**ABOUT THIS TASK**: For this exercise, restate the records word for word.

**ENTRIES SHOWN**:
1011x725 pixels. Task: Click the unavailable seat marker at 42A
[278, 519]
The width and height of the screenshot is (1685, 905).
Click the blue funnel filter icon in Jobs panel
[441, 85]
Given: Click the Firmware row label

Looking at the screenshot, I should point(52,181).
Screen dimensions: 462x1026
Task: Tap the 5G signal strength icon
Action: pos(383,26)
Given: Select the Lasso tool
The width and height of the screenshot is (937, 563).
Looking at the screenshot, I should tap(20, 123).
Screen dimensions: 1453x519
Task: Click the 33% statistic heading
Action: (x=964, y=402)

**SOLUTION BELOW**:
1011x725 pixels. Task: Click the unavailable seat marker at 42A
[278, 519]
The width and height of the screenshot is (1685, 905).
Click the blue funnel filter icon in Jobs panel
[441, 85]
Given: Click the Firmware row label

Looking at the screenshot, I should point(52,181).
Screen dimensions: 462x1026
Task: Tap the 5G signal strength icon
Action: pos(383,26)
Given: Select the Lasso tool
The width and height of the screenshot is (937, 563).
Looking at the screenshot, I should tap(20, 123).
Screen dimensions: 1453x519
Task: Click the 33% statistic heading
Action: (x=964, y=402)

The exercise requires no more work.